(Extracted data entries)
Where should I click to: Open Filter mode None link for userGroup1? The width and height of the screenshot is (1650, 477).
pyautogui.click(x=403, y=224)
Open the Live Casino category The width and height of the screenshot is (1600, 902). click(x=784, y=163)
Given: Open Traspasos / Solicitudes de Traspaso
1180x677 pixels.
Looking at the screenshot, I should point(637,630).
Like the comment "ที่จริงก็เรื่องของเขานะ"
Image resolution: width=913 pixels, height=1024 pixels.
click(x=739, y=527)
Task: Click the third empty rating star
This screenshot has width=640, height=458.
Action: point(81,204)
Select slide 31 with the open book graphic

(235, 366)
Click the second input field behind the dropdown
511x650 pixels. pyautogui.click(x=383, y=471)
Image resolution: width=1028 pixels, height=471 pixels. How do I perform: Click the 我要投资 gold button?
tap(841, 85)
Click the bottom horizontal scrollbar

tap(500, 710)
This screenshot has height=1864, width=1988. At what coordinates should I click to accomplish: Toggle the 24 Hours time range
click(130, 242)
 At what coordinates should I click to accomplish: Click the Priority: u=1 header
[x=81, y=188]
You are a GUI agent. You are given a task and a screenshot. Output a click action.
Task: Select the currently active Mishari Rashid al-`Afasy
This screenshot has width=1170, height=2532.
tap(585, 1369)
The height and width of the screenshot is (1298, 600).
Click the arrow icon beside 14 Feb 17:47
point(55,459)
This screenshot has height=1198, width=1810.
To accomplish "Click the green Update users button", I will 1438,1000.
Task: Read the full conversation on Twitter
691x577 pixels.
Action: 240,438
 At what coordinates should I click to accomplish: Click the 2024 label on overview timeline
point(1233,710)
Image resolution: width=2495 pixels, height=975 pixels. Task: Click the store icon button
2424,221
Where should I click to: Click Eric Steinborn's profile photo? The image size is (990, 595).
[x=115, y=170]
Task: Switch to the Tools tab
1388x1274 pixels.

### Exercise
Please copy out every entry word for word.

### Response to this task
Where should I click to: Open Filter mode None link for userGroup1? The width and height of the screenshot is (1650, 477).
pyautogui.click(x=403, y=224)
Open the Live Casino category The width and height of the screenshot is (1600, 902). click(x=784, y=163)
Given: Open Traspasos / Solicitudes de Traspaso
1180x677 pixels.
Looking at the screenshot, I should point(637,630).
Like the comment "ที่จริงก็เรื่องของเขานะ"
Image resolution: width=913 pixels, height=1024 pixels.
click(x=739, y=527)
Task: Click the third empty rating star
This screenshot has width=640, height=458.
Action: point(81,204)
Select slide 31 with the open book graphic

(235, 366)
Click the second input field behind the dropdown
511x650 pixels. pyautogui.click(x=383, y=471)
Image resolution: width=1028 pixels, height=471 pixels. How do I perform: Click the 我要投资 gold button?
tap(841, 85)
Click the bottom horizontal scrollbar

tap(500, 710)
This screenshot has height=1864, width=1988. At what coordinates should I click to accomplish: Toggle the 24 Hours time range
click(130, 242)
 At what coordinates should I click to accomplish: Click the Priority: u=1 header
[x=81, y=188]
You are a GUI agent. You are given a task and a screenshot. Output a click action.
Task: Select the currently active Mishari Rashid al-`Afasy
This screenshot has width=1170, height=2532.
tap(585, 1369)
The height and width of the screenshot is (1298, 600).
Click the arrow icon beside 14 Feb 17:47
point(55,459)
This screenshot has height=1198, width=1810.
To accomplish "Click the green Update users button", I will 1438,1000.
Task: Read the full conversation on Twitter
691x577 pixels.
Action: 240,438
 At what coordinates should I click to accomplish: Click the 2024 label on overview timeline
point(1233,710)
Image resolution: width=2495 pixels, height=975 pixels. Task: Click the store icon button
2424,221
Where should I click to: Click Eric Steinborn's profile photo? The image size is (990, 595).
[x=115, y=170]
Task: Switch to the Tools tab
1388x1274 pixels.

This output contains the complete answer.